Dreiste Betrugsmasche Für Medikamente: Rentnerin sollte 41.000 Euro zahlen

Symbolbild Polizei Foto: picture alliance / dpa/Jochen Lübke

Betrüger tischten einer Rentnerin eine besonders dreiste Lüge auf. Am Telefon forderten sie sie auf, Geld für ein vermeintlich einzufliegendes Medikament zu zahlen, das ihr im Sterben liegender Sohn benötigen würde.

Lichtenfels - Am Mittwochnachmittag erhielt eine 77-jährige Lichtenfelserin einen Anruf, der angeblich aus dem Klinikum stammen sollte. Die angebliche Sekretärin des Klinikums gab der Rentnerin gegenüber an, dass deren Sohn aufgrund Corona im Sterben liegen würde und dringend ein neues Medikament bräuchte. Dieses Medikament müsse eingeflogen werden, wofür die Rentnerin 41.000 Euro zahlen sollte.
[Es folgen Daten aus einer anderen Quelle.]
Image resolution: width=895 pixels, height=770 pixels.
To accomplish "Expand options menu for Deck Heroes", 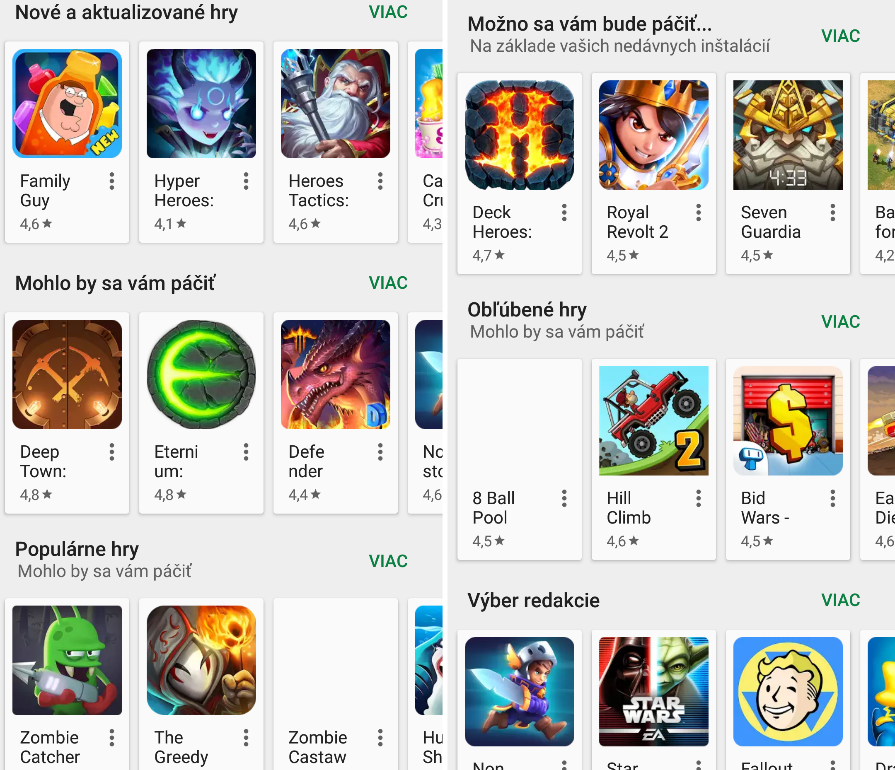I will pos(564,212).
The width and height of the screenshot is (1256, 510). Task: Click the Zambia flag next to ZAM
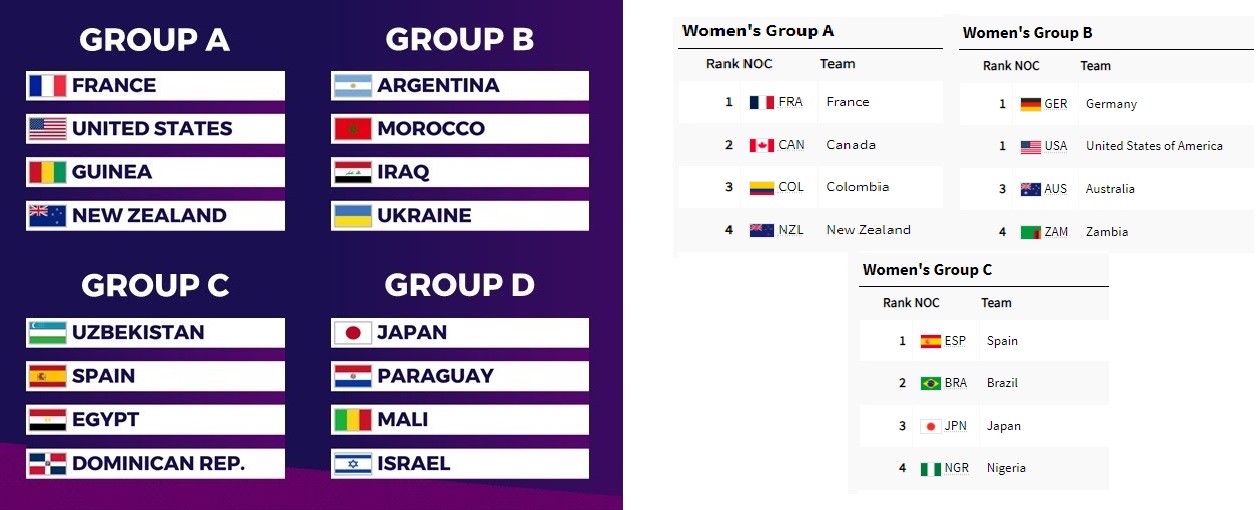pyautogui.click(x=1031, y=232)
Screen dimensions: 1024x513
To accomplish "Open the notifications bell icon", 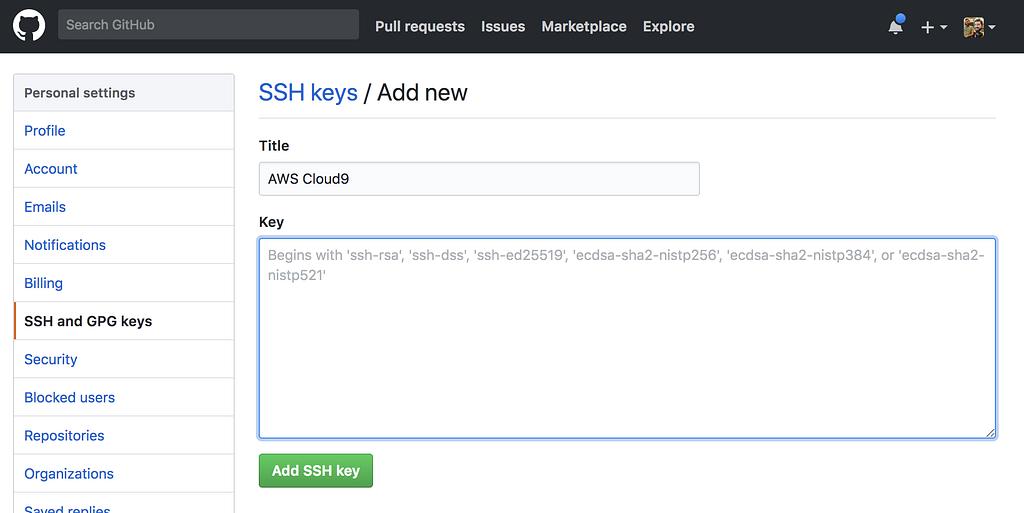I will point(895,27).
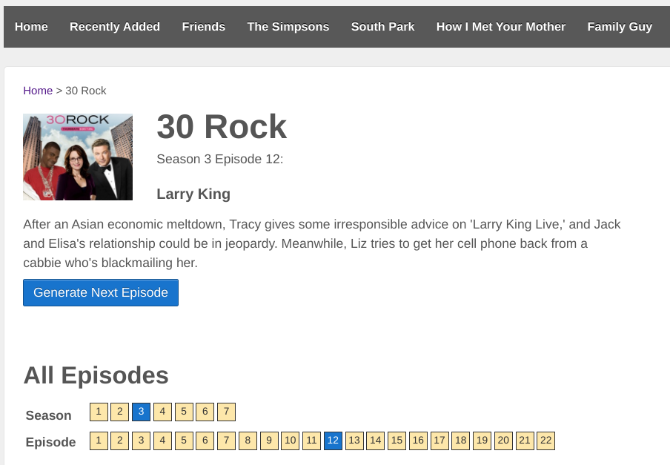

Zur Bestätigung dieser Geschichte wurde die Frau noch an einen angeblichen Arzt verbunden. Nach dem Telefonat verständigte die 77-Jährige ihren zweiten Sohn, der wiederum im Klinikum Lichtenfels nachfragte. Es stellte sich heraus, dass die ganze Geschichte eine Lüge war, weshalb umgehend die Polizeiinspektion Lichtenfels informiert wurde.

In diesem Zusammenhang warnt die Polizei nochmals eindringlich davor, etwaigen Anrufern Angaben zu Bankdaten oder Vermögensverhältnissen zu machen oder gar Geld zu übergeben.